Cuinn manages to catch the attention of one of the boys-- a sullen lad named Malcolm. She asks if he is Sally's, and he immediately replies "Are you going to kill her?" But he is conflicted and plainly frightened, and Cuinn and Leandra's coaxing gets nothing more out of him. He does, however, give them directions to the shack in the woods where Sally plies her vile trade. Cuinn gives him money and tells him to run away and seek lodging at the boarding-house in Islien.
Cuinn dislodges Callum from the grip of an overenthusiastic town child, and she and Leandra go find the shack. It is a stomach-turning sight indeed-- a two-room hovel in the woods that Sally evidently prostitutes the boys and girls out of. Leandra discreetly offers to wait outside. Cuinn quietly steps past the small sleeping bodies, and enters the back room.

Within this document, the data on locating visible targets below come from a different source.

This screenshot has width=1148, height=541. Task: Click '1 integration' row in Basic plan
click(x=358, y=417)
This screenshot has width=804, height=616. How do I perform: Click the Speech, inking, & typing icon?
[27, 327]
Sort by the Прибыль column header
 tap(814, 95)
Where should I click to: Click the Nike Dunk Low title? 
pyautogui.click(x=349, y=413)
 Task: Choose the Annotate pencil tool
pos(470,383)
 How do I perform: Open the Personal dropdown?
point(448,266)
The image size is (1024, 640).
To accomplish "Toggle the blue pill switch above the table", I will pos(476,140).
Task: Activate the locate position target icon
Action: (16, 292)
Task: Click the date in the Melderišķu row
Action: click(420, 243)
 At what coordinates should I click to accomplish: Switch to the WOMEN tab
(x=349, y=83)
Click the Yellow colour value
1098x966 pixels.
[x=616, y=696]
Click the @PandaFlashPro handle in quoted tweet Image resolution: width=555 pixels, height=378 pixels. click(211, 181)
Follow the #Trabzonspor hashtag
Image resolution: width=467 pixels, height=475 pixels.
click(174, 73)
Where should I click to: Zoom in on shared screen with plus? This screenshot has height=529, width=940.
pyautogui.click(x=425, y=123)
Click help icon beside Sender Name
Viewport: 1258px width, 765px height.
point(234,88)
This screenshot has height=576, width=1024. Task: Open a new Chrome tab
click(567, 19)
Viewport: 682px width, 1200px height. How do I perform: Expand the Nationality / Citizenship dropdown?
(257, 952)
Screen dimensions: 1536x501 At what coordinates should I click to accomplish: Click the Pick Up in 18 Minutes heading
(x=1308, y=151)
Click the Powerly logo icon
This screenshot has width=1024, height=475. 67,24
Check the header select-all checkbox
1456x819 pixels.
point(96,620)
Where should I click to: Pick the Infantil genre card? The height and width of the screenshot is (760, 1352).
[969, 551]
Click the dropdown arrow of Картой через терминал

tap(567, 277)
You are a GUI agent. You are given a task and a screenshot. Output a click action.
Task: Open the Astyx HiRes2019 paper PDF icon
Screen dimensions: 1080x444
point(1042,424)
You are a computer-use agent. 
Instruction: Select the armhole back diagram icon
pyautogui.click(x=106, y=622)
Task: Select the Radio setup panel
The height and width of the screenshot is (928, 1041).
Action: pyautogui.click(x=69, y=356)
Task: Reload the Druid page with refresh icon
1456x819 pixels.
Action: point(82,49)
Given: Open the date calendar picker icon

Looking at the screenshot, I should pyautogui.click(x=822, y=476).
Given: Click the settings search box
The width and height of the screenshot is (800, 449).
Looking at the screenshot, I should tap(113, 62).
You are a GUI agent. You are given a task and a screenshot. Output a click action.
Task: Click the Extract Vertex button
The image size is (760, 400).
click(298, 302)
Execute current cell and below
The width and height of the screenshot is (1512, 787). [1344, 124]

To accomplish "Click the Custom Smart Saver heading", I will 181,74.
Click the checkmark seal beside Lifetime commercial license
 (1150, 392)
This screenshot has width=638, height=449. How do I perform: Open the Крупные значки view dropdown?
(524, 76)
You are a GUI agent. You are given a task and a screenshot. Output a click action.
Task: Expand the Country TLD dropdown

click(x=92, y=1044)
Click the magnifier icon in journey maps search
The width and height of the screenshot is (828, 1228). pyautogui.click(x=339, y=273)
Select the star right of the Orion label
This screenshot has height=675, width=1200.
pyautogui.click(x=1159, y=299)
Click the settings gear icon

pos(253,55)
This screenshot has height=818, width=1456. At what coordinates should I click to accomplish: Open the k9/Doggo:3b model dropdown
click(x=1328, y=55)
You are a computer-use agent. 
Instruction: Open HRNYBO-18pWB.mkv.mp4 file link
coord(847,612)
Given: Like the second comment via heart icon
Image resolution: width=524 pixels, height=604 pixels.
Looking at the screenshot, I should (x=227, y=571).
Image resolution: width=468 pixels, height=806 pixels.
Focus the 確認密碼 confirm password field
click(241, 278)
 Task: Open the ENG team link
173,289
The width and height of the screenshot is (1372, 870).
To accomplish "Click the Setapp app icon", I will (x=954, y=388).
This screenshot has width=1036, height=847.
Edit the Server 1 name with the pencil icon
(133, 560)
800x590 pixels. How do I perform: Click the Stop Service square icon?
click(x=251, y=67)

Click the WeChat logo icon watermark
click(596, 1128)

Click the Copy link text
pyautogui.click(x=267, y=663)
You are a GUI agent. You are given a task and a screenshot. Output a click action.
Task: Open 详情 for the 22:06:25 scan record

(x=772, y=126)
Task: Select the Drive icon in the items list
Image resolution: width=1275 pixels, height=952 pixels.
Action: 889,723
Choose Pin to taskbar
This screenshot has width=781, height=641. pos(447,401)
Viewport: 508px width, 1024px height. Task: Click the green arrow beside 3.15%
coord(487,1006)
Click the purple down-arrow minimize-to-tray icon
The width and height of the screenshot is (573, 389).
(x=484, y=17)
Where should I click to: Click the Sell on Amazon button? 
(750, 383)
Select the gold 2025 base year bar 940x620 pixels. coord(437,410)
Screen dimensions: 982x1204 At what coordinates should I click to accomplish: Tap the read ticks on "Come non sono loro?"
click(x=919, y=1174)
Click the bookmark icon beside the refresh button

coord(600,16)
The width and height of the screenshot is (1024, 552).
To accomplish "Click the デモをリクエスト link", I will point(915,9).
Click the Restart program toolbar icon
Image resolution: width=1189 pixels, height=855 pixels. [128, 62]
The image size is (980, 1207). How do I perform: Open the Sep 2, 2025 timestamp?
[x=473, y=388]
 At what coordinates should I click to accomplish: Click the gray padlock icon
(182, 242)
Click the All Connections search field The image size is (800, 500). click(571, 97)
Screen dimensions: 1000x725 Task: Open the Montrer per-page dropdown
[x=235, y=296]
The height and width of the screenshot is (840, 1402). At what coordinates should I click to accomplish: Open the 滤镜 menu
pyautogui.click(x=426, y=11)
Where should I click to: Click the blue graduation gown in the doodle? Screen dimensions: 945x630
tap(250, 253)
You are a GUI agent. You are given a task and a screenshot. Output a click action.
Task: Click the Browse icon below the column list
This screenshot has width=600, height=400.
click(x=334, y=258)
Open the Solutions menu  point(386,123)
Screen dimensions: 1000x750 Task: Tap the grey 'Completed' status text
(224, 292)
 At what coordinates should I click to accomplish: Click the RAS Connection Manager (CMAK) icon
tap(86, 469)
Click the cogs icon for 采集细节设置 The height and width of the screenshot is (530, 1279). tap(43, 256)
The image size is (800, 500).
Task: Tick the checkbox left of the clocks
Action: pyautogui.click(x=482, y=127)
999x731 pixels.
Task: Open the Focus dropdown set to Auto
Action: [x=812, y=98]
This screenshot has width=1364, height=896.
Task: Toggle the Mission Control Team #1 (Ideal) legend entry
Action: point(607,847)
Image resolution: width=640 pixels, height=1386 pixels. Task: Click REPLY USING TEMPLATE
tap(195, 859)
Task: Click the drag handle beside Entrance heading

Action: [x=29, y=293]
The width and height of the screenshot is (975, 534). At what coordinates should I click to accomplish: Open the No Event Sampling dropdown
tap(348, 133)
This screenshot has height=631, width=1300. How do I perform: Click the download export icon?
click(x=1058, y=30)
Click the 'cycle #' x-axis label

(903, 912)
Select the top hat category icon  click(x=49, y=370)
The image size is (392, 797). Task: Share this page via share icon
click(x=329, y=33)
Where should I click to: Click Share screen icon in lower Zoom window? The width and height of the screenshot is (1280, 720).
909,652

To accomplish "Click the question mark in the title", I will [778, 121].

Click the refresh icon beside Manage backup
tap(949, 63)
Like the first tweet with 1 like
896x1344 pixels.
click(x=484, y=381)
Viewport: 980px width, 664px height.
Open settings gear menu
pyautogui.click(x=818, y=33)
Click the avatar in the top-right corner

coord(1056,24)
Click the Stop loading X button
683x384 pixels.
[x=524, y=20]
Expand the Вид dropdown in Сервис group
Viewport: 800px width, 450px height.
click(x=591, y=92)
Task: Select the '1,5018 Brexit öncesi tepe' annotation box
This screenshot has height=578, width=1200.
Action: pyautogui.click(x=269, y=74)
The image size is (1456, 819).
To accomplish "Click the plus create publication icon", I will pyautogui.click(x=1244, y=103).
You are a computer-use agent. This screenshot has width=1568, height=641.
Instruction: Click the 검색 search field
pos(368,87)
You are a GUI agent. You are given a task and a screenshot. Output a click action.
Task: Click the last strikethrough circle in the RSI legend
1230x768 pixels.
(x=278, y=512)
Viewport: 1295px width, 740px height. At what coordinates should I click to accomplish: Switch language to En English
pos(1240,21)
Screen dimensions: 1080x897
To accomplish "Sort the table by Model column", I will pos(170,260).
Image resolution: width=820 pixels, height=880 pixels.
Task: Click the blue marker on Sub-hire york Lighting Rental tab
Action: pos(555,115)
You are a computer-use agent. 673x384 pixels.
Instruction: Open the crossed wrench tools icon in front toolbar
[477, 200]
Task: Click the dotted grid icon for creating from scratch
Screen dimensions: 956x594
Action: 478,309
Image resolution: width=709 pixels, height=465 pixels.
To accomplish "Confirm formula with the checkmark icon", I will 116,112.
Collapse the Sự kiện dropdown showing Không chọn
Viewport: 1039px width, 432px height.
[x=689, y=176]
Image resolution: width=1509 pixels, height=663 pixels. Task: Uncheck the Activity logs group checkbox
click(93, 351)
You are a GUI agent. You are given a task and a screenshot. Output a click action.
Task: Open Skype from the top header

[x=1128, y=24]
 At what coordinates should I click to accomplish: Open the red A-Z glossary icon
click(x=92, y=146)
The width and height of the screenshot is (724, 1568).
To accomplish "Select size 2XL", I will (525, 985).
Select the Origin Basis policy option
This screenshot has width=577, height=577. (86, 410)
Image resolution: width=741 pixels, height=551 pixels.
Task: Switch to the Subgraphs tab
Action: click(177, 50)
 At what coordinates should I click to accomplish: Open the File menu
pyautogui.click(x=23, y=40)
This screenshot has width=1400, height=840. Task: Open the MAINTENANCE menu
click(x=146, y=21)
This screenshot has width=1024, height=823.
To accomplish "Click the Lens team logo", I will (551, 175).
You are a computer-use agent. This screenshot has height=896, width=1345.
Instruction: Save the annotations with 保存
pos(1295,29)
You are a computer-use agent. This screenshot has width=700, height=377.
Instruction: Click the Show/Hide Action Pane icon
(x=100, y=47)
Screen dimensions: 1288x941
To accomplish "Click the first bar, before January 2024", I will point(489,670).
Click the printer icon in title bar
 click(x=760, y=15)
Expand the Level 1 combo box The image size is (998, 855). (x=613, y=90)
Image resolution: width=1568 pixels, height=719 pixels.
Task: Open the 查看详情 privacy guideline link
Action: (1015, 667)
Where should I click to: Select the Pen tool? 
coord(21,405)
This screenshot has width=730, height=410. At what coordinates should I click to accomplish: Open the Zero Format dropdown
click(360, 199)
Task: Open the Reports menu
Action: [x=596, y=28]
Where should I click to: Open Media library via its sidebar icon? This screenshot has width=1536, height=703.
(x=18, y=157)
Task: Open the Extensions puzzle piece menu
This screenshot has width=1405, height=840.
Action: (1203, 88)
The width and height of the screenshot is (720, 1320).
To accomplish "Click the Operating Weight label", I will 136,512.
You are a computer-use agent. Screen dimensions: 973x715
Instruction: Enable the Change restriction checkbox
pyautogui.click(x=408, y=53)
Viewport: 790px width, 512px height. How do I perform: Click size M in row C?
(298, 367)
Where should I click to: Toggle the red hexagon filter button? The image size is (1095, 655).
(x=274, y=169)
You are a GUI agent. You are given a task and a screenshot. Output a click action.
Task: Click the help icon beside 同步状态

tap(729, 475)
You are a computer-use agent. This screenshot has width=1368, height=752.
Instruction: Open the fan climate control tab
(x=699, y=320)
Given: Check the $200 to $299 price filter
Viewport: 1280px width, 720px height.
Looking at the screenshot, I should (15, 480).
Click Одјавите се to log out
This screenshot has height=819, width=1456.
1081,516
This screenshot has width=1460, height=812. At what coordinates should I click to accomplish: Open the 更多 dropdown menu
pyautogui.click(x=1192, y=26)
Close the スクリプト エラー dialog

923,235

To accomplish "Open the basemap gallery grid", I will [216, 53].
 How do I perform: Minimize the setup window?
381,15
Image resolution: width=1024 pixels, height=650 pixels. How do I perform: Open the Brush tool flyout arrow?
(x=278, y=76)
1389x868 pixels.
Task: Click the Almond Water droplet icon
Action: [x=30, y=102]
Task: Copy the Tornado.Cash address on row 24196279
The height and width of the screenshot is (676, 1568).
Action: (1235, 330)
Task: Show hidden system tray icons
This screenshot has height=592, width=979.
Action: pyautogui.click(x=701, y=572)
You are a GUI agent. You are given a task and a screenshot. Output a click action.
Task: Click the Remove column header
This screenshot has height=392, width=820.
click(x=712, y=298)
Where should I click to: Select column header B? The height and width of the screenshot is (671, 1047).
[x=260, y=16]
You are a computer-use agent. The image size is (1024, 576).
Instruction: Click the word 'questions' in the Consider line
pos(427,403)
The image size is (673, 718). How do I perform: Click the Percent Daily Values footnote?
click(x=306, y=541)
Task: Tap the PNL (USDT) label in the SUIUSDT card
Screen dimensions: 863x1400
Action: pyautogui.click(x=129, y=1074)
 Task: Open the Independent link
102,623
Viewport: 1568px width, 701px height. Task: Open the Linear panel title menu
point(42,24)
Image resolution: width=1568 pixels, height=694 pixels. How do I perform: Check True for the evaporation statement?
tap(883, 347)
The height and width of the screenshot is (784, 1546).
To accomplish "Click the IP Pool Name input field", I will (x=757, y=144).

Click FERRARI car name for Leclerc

The weathered old woman counting money and scribbling on scraps of parchment inside is, without a doubt, her mother, Sally. Cuinn comes to the cold realization that, if she had not run away, this might well have been her own future. She coldly greets her, and offers to buy the entire hovel full of children from her keeping. Sally, unbelievably, recognizes her instantly, and berates her for running away and abandoning her. Cuinn realizes that there will be no warmth, no reconnecting with her, not now, not ever, so she calmly asks for the information she came for-- the identity of her father. Sally demands money for the information, which Cuinn grudgingly pays.
Sally tells Cuinn that she did not give birth to her, but found her next to a dead woman in the woods, wrapped in a lavishly embroidered cloak and holding a gold signet ring.
Cuinn, stunned, attempts to maintain her composure, and demands to know more details, such as the insignia on the ring. Sally demands a truly extortionate amount of money for the information. Cuinn contemplates beating her for the information, but cannot bring herself to torture a old woman, and pays.
Sally says she sold the ring and cloak to a lieutenant of the Sons of Iron Mountain, a man named Kelros White-Eyes, currently in Islien. Cuinn states that she has given her enough money to purchase every child prostitute in the shack for life, and then some, and she will be taking them. She bids Sally a final farewell, and leaves with a half-dozen children. As she departs, she glimpses Sally out the window-- not watching her leave, nor the children, but counting the money.